Marconi Perillo não criou a corrupção. A corrupção é uma relação social, típica da sociedade capitalista, embora tivesse formas e manifestações em sociedades anteriores. A corrupção política, mais especificamente, é considerada suborno, intimidação, extorsão, abuso de poder. O governo Marconi Perillo, sem dúvida, realizou abuso de poder e certamente realizou outros elementos apresentados acima como sendo corrupção, acrescentando a financeira. Logo, é possível dizer que Marconi Perillo e seu governo estão envolvidos em atos de corrupção. O que não é possível dizer é que ele é o culpado, pois isso vai muito além deste indivíduo, por mais que ele tenha poder. Ele não estava sozinho, milhares de outras pessoas estão envolvidas e fizeram o mesmo. Ninguém governa ou faz corrupção no governo sozinho. O pequeno bebê chamado Marconi, quando nasceu, não era corrupto. Era tão-somente uma criança inocente e assim permaneceu por algum tempo, até ir sendo socializado, tendo sua mente e valores formados por esta sociedade, sendo envolvido em relações sociais e tendo um conjunto de pessoas ao seu lado e com as mesmas tendências. Ele se tornou corrupto. E por qual motivo se tornou corrupto? Por que a mentalidade dominante em nossa sociedade é a burguesa, a que supervalora o dinheiro, o poder, o status, etc. Ele foi formado, como tantos outros indivíduos, nessa sociedade e para essa sociedade. As suas ações e concepções não são criações fantásticas criadas por um indivíduo criativo, autônomo, livre. Se o bebê Marconi tivesse nascido na tribo Ianomami, não teria se tornado corrupto.

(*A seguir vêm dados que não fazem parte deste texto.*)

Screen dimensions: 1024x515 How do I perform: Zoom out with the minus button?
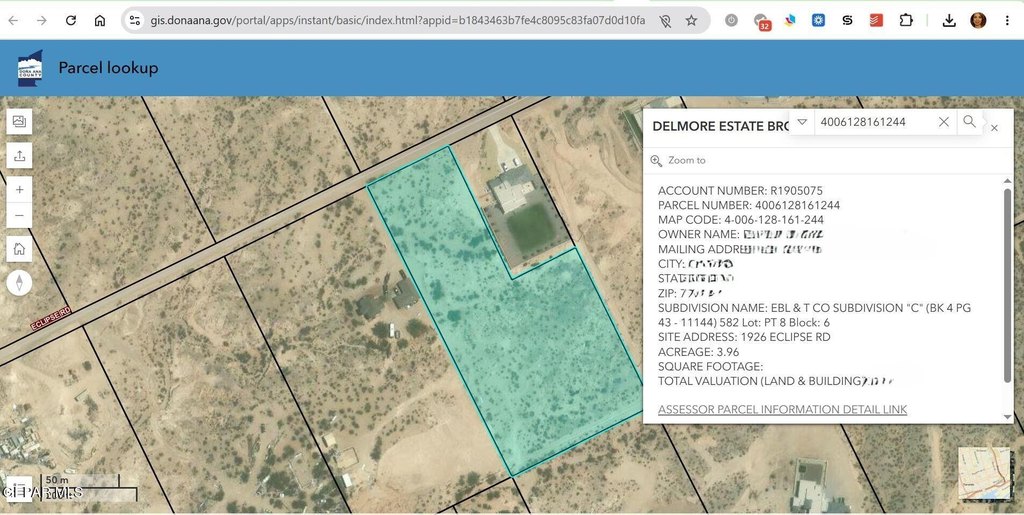tap(20, 215)
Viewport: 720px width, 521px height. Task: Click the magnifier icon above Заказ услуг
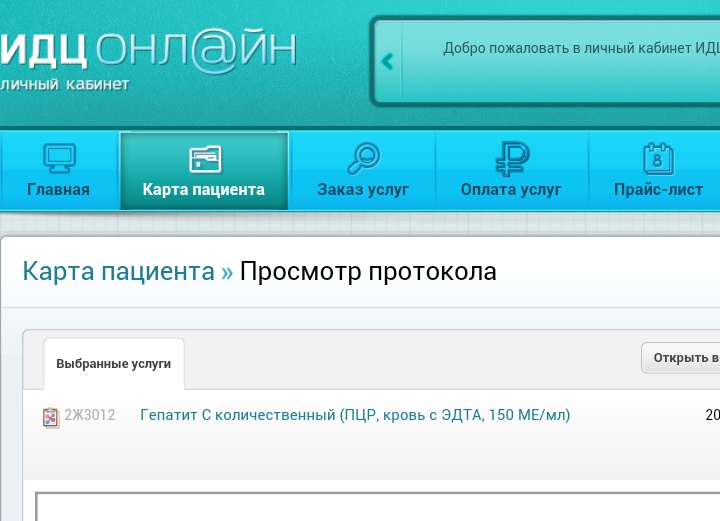pyautogui.click(x=362, y=158)
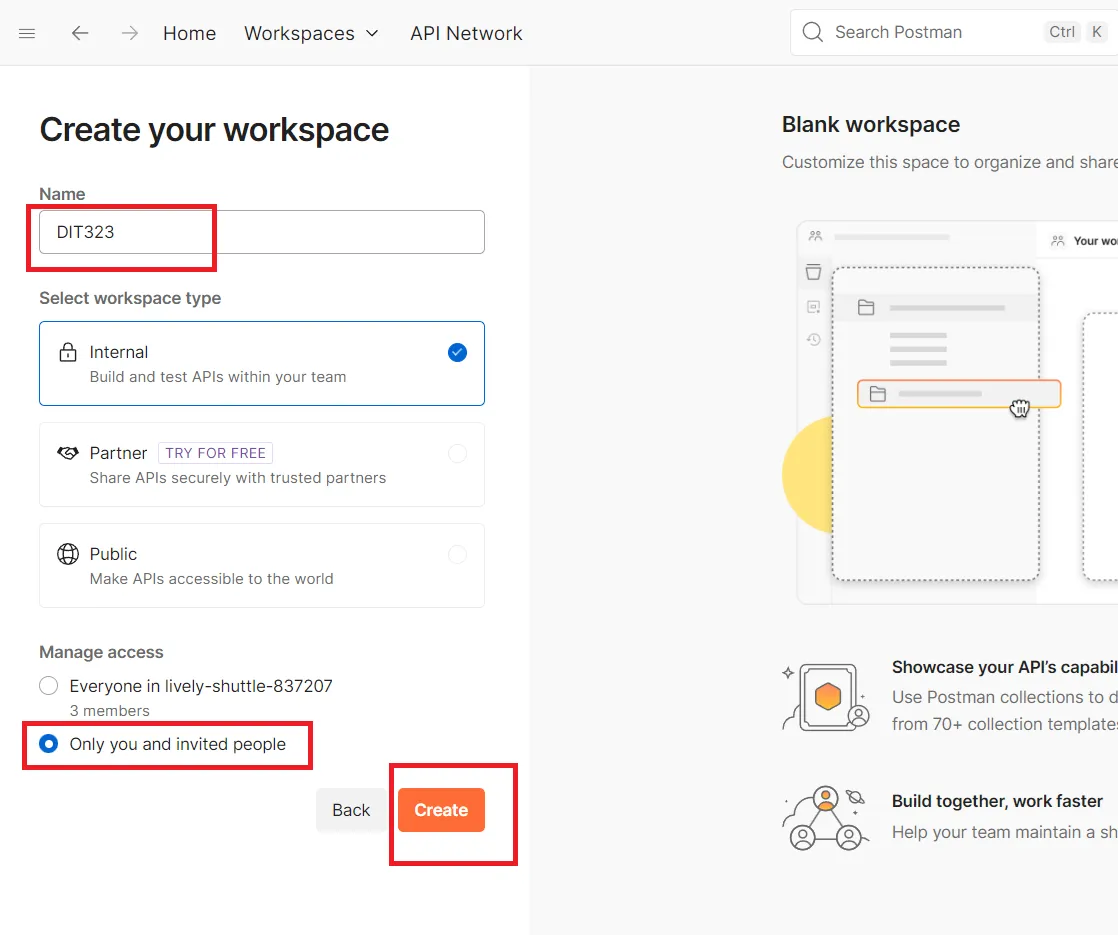The image size is (1118, 935).
Task: Click the lock icon beside Internal
Action: tap(67, 351)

Porém, como emerge uma determinada mentalidade e como, em determinada sociedade ela se torna dominante? Eis outra questão para não ficarmos no meio do caminho. A mentalidade é produzida socialmente. Ele expressa relações sociais existentes de uma determinada época e lugar. É uma sociedade na qual tudo se transforma em mercadoria (alimentos, habitação, vestimenta, etc.), inclusive o próprio corpo humano. É uma sociedade na qual o dinheiro se torna fundamental para a sobrevivência e passa a ser supervalorado e a competição se torna algo estrutural (todos estão competindo contra todos, pelo dinheiro, poder, status, mas também para passar no vestibular, conseguir emprego ou melhor remuneração ou cargo, para conseguir mercado consumidor, para conseguir relações amorosas, etc. É uma sociedade marcada pela burocratização crescente, onde grandes organizações hierarquizadas com seus dirigentes buscam controlar o conjunto das pessoas e garantir seus objetivos, geralmente lucro ou reprodução do poder. Essas são relações sociais capitalistas marcadas pela competição, mercantilização e burocratização que geram uma mentalidade que é hegemonicamente burocrática, mercantil e competitiva. Isto está presente no processo socialização na família, na escola, nos meios de comunicação. Os desenhos animados, os filmes, os esportes, a arte e a vida cotidiana como um todo manifesta isso. Os indivíduos introjetam tais relações sociais em sua mente. Isso cria representações que naturalizam e eternizam isso (como se fosse da “natureza humana”) essas relações, surgem ideologias científicas e filosóficas que fazem o mesmo. A mentalidade dominante é produzida por essas relações sociais e ao mesmo tempo as reforça. Essas relações sociais não só geram essa mentalidade como pressiona e cria uma aparência de verdade para ela.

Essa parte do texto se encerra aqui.